ИСХОДНЫЙ ОТРЫВОК
Однажды ее вызвала Мария Францевна и обнаружила, что Клава, как всегда, урока не выучила. Мария Францевна вспылила. Стоя за кафедрой и перегибаясь через ее край своей высокой фигурой, мешая русские слова с французскими, она почти кричала: «Votre parents — ваши родители богаты. Вы думаете, если вы богаты, вы можете не учиться?! Вы напрасно так думаете! Вы ошибаетесь! La richesse — богатство не главное в жизни. Уважают не за одно богатство! У человека другое достоинство — savoir — знание! Леность не украшает человека…»
Я внимательно смотрела на Клаву. Она стояла за своей партой, опираясь о нее кончиками пальцев, и молчала. Лицо ее было серьезно, но совершенно спокойно.
Клава богата. Значит, среди нас есть и бедные. До сих пор девочки в зеленых платьях различались мной совсем по другим признакам. Одни были умны и симпатичны, молчаливы или веселы, хорошо учились или ленились.
Однажды я спросила Олю: «Отчего Лиза Савич, такая умненькая девочка, так плохо учится?» — «Ты ошибаешься, — ответила Оля. — Присмотрись».
Скоро Лизу вызвала Мария Францевна. Лиза отвечала очень хорошо, а главное, Лиза свободно говорила по-французски. «Ее родители — богатые помещики, — мимоходом сказала мне Аня Кондратьева. — У нее с детства гувернантка».
Однажды Мария Францевна обнаружила, что многие из нас очень плохо читают по-французски. Она страшно взволновалась и решила принять экстренные меры. Она велела выучить наизусть весь французский текст рассказа Мопассана «La Parure» («Ожерелье»). Я принялась за работу, но скоро почувствовала, что мои нервы не выдерживают этой напряженной сосредоточенности. Я решила уйти в лазарет, чтобы там, ничем не отвлекаясь, выучить текст большого произведения. Доктор Ганшеев легко положил меня в лазарет, но и там я убедилась, что такая работа мне не по силам. Я была не в состоянии сидеть и все учить, учить… Тогда, прочитав весь текст рассказа, я выучила наизусть его начало, его конец и, рассчитав, какой кусок достанется мне, если Мария Францевна будет вызывать нас по алфавиту, выучила наизусть и этот довольно большой кусок.

ДАННЫЕ
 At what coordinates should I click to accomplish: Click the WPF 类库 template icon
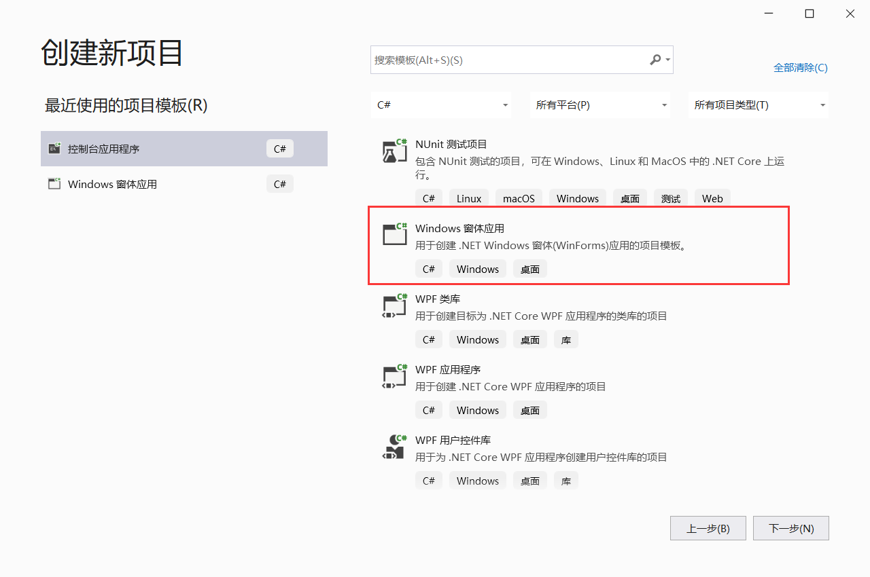click(x=394, y=305)
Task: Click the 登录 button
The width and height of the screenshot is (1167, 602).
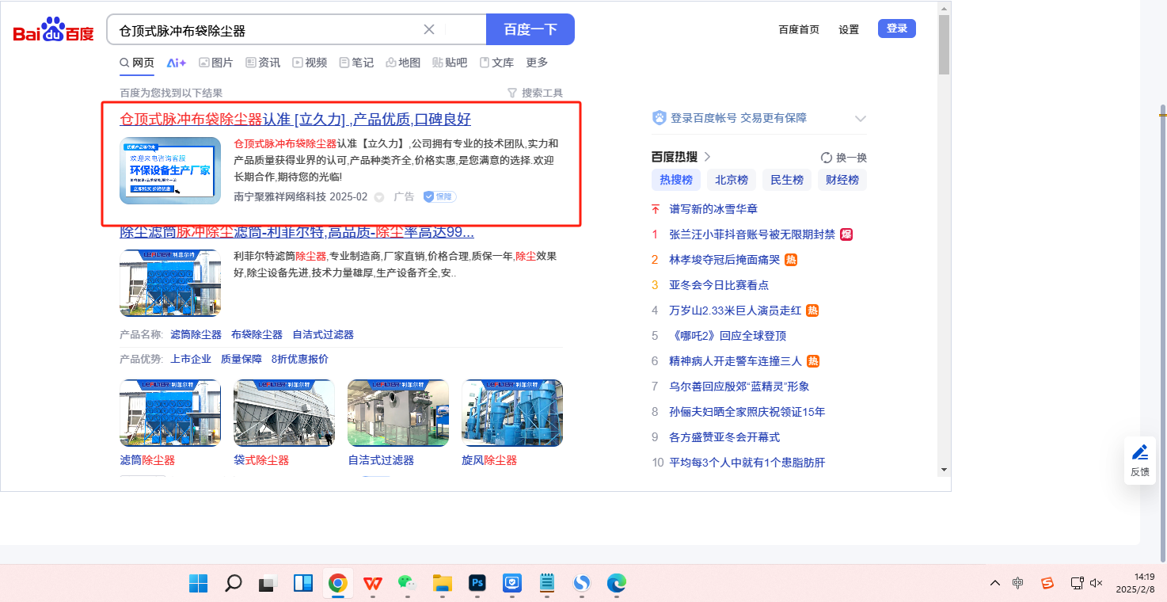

ЗАДАНИЯ
a – Перепишите из отрывка фрагмент, начиная со слов «Я внимательно смотрела» и заканчивая словами «но совершенно спокойно.».
b – Выпишите все французские слова и выражения, которые встречаются в отрывке.
Данные для работы не понадобятся.

ОТВЕТЫ
a –
Я внимательно смотрела на Клаву. Она стояла за своей партой, опираясь о нее кончиками пальцев, и молчала. Лицо ее было серьезно, но совершенно спокойно.

b – «Votre parents», «La richesse», «savoir», «La Parure»